OSS Validation
SwarmVault has a second release-validation lane that runs the published npm package against a small pinned corpus of public repositories.
This is deliberately different from the normal smoke flow:
- smoke proves the core product flows quickly
- the OSS corpus proves those flows on real repo shapes people actually work with
The default corpus stays intentionally small so provider cost and run time remain bounded.
SwarmVault also keeps a separate tiny controlled fixture matrix in the OSS repo. That matrix covers the core code-language baseline plus the local non-code file kinds the CLI consumes, and it runs through the same installed-package smoke path before broader public-repo validation.

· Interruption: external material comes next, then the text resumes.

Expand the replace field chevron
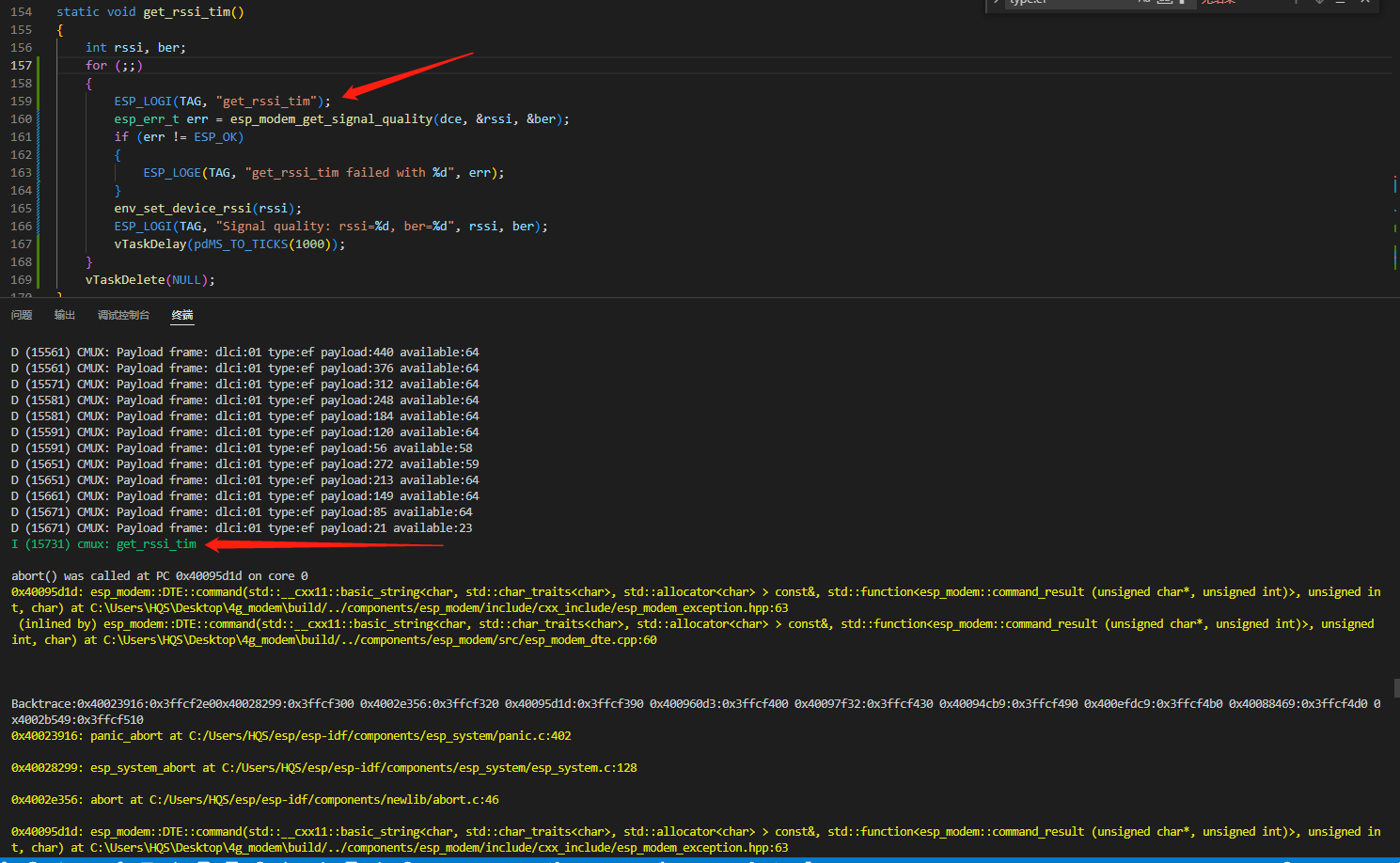The width and height of the screenshot is (1400, 863). (998, 5)
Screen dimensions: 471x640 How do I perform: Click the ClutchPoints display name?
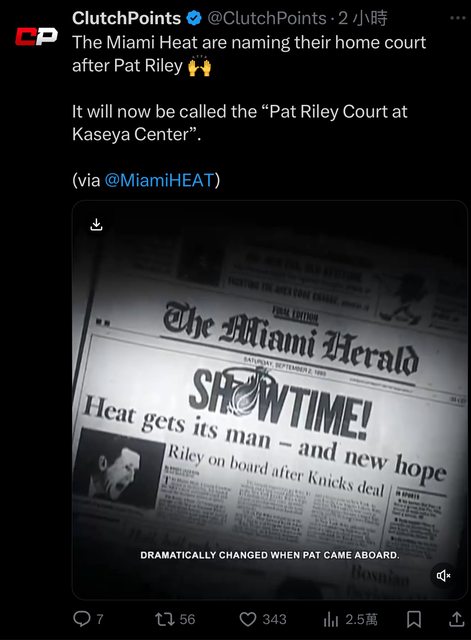pos(127,18)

That tiny matrix now also includes:
- local ingest for the full Word family (
.docx,.docm,.dotx,.dotm), Excel family (.xlsx,.xlsm,.xlsb,.xls,.xltx,.xltm), PowerPoint family (.pptx,.pptm,.potx,.potm), OpenDocument (.odt,.odp,.ods), Jupyter notebooks (.ipynb), plus Rich Text (.rtf), BibTeX (.bib), Org-mode (.org), and AsciiDoc (.adoc), each with extracted text and metadata sidecars - local
.rstingest with normalized headings and searchable extracted text - browser-style markdown and HTML inbox bundles with copied local assets
- an optional packaged browser check that opens both
graph serveand the exported HTML graph in headless Chromium and verifies selection, path highlighting, and deselection
Default Gated Repos
sindresorhus/ky: compact TypeScript library with source, tests, and docsremarkjs/react-markdown: docs-heavy JS/TS repo with architecture and examplespallets/itsdangerous: small Python library with code plus documentationnecolas/normalize.css: small web/docs repo with stylesheet-first content
Optional Canary
apple/sample-food-truck
That canary is not part of the default gated lane. It is there to exercise a mixed-language Apple-style project layout without slowing the normal release gate.
Run It
From the OSS repo:
pnpm live:oss:corpusTarget one or two repos while iterating:
pnpm live:oss:corpus -- --repo ky --repo react-markdownInclude the canary explicitly:
pnpm live:oss:corpus -- --include-canaryRun the same flow against a provider-backed lane:
OPENAI_API_KEY=... pnpm live:oss:corpus -- --lane openaiWhat It Verifies
For each repo, the runner uses the installed CLI path and executes:
swarmvault init
swarmvault ingest <repo> --repo-root <repo>
swarmvault compile
swarmvault benchmark
swarmvault graph query "<repo prompt>"
swarmvault query "<repo prompt>"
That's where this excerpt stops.